*EXERCISE DATA:*

BEGIN

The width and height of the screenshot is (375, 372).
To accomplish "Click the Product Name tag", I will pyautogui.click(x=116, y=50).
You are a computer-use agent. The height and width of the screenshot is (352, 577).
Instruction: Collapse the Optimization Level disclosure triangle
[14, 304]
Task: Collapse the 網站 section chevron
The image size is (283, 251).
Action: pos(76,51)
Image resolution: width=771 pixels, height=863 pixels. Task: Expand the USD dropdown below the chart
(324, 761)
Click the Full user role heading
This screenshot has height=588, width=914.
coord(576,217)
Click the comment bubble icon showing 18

END
BEGIN

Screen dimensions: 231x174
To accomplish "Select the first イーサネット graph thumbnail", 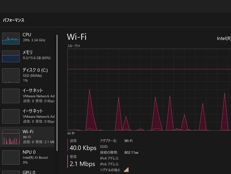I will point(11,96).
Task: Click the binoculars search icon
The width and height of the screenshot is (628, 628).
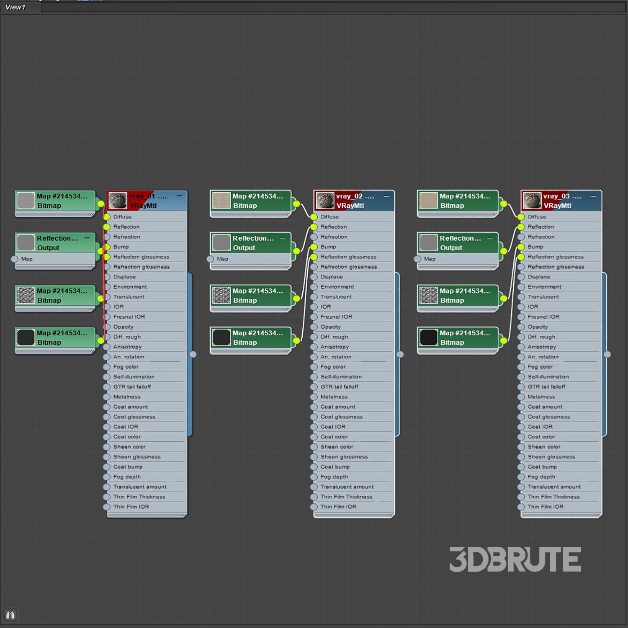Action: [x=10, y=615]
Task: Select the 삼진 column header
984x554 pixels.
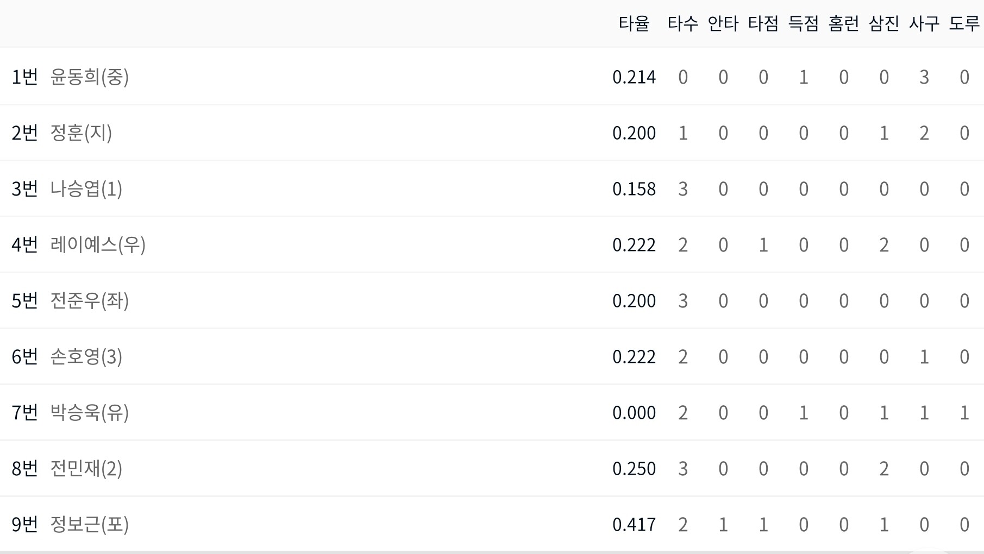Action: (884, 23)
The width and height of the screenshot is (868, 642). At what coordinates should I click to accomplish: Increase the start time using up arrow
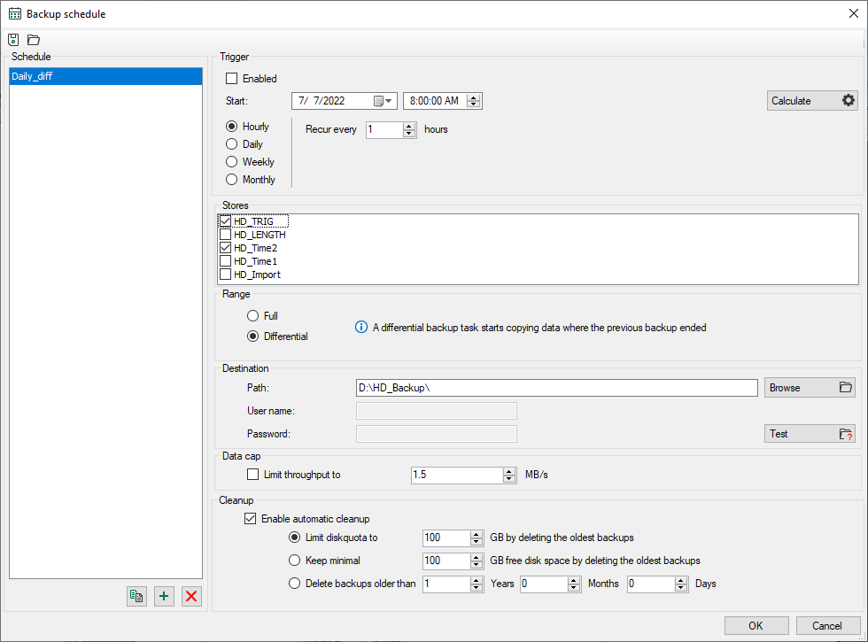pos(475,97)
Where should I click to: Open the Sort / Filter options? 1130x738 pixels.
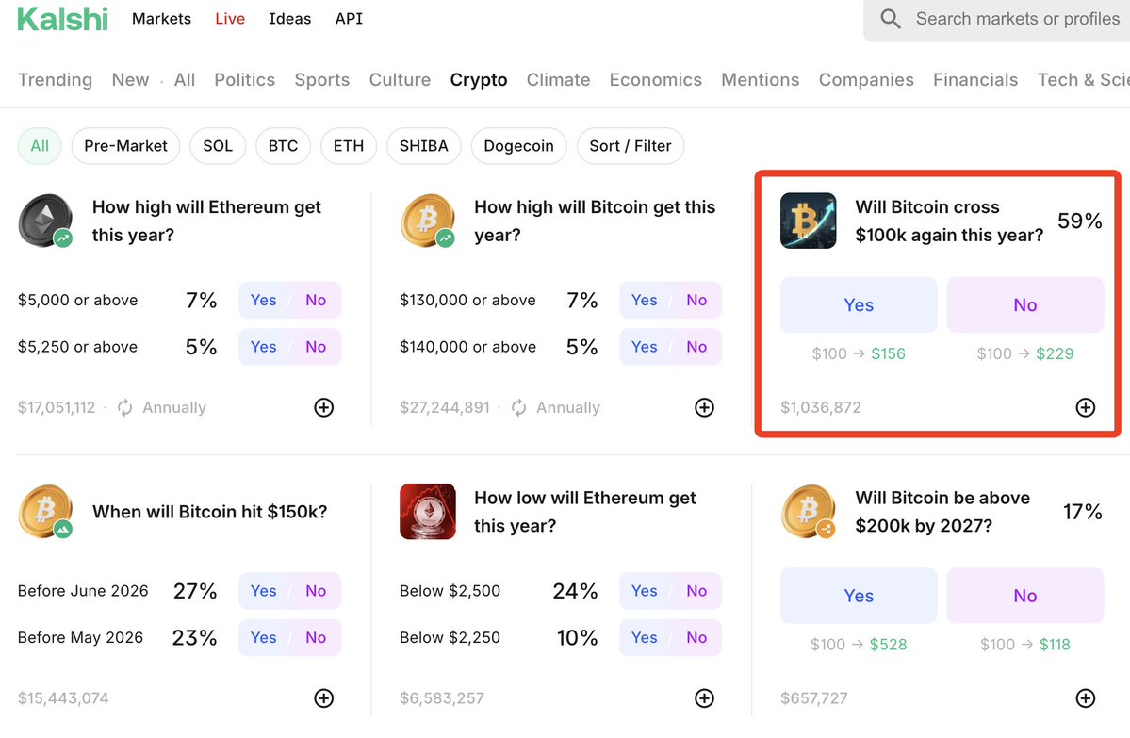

END
BEGIN

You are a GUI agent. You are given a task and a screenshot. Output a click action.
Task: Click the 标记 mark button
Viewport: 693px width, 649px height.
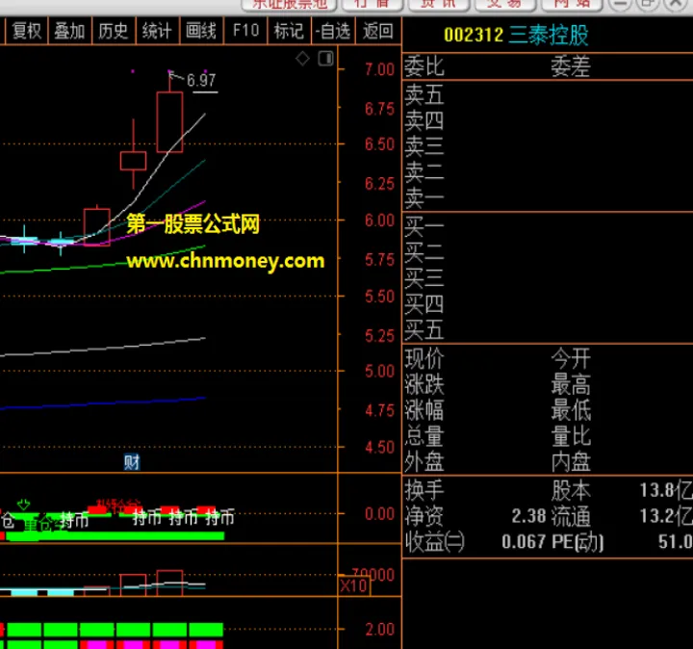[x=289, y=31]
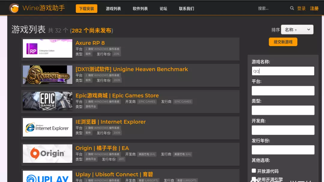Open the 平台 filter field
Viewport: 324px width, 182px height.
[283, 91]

END

*WORK TO BE COMPLETED:*
Where the listing above has a line with "Image resolution: width=771", start there, and output every line exactly through the line with "Click the comment bubble icon showing 18", which is also included.

*ANSWER TO THE PROBLEM:*
Image resolution: width=771 pixels, height=863 pixels. Task: Expand the USD dropdown below the chart
(324, 761)
Click the Full user role heading
This screenshot has height=588, width=914.
coord(576,217)
Click the comment bubble icon showing 18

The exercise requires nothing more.